Document section:
Question: Jere - I have the stable datum that keyword density should be around 3-4% of the page content for best optimization. More is bad apparently for Google and less isn’t as effective. Any thoughts?

Answer: Good question. That’s not a bad stable datum, but in practice I’ve seen keyword density on a high-ranking page at Google range from 0.01% to 10%.

This page on my site about optin email listsusually ranks at #1 for “optin email lists” at Google.

I have no idea what the keyword density is on that page (I’ve never checked), but I can tell you it’s probably pretty high, despite having many thousands of words of text on that page. I use “optin email lists” and
variants of that phrase everywhere I can on the page, wherever they make sense. However, it doesn’t read as “spammy” and it isn’t “keyword stuffed”.

Basically, I never put any attention on keyword density. I just make sure that the keyword phrase on which I want to focus any given page is listed in these places:

1. Title tag of the page
2. Meta keywords tag of the page (99.99999% useless but I do it anyway)

What to work on:
Pick up the question-and-answer text on keyword density right after its last line and keep it going.

Provided data:
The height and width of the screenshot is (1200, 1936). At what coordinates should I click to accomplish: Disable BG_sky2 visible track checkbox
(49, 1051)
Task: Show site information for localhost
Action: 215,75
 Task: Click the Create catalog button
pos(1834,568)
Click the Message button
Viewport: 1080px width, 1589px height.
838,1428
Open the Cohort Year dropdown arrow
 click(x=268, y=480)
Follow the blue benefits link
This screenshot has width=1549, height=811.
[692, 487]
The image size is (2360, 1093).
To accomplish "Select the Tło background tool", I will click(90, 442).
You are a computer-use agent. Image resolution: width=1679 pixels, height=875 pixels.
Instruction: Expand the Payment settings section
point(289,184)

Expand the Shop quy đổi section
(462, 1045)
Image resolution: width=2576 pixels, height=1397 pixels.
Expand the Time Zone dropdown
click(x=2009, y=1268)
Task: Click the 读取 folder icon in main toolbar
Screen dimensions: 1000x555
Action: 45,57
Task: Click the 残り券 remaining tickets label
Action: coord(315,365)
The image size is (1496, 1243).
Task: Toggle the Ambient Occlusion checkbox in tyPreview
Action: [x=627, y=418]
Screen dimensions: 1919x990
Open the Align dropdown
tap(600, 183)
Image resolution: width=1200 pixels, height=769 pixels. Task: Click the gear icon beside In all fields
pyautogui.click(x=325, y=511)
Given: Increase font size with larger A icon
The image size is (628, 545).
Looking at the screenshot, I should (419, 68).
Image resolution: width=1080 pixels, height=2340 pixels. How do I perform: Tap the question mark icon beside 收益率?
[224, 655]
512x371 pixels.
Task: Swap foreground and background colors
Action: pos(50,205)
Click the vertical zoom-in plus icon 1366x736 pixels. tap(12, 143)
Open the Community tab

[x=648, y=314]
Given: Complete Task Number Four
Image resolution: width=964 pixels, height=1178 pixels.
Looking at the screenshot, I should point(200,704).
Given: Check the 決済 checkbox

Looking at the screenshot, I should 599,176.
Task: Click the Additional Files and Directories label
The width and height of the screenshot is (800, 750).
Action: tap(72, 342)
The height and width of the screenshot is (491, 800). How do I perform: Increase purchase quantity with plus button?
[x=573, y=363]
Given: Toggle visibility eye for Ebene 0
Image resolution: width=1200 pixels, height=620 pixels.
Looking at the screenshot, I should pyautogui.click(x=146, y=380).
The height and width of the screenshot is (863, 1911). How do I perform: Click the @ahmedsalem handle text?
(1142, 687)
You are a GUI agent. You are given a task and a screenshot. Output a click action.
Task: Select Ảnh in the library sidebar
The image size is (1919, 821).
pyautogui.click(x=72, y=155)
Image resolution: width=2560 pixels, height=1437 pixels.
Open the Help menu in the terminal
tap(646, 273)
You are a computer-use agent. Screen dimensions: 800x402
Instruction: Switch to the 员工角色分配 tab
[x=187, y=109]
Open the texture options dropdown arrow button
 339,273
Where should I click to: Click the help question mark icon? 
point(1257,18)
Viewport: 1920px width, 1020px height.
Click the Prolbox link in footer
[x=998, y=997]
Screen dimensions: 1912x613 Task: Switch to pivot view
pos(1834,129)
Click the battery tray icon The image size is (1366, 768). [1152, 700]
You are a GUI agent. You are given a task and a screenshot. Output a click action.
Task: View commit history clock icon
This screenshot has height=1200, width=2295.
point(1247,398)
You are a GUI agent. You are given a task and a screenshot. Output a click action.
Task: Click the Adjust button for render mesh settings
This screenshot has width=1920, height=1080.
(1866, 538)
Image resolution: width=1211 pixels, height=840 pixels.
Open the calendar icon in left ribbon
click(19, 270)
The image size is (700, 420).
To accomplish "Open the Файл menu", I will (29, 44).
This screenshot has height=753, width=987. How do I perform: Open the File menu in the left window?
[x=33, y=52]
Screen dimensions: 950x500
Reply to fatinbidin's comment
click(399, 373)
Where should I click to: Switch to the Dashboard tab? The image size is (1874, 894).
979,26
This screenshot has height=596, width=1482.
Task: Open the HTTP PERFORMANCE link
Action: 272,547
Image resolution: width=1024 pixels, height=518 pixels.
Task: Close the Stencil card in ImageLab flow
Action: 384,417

Output for this exercise:
3. Meta description tag on the page (not quite as useless but heading that way)
4. H2 heading tag on the page (still useful)
5. At least twice in the text on the page, once as an underlined link to another page, which links back to this page using the same underlined text (for double listings at Google). And make sure you have at least 250 words of text, other than menus, sitewide footers, headers, etc.
6. As the underlined link text from the human sitemap to this page.
7. In the title attribute of the links that point to this page.
8. In the alt text of any image that acts as a link to this page.
9. As underlined link text from other websites pointing to this page.

That’s fairly sure to get enough attention from Google concerning what this page is about to get a good ranking, without getting hosed for spamming, spamdexing, keyword stuffing, etc.

Good luck!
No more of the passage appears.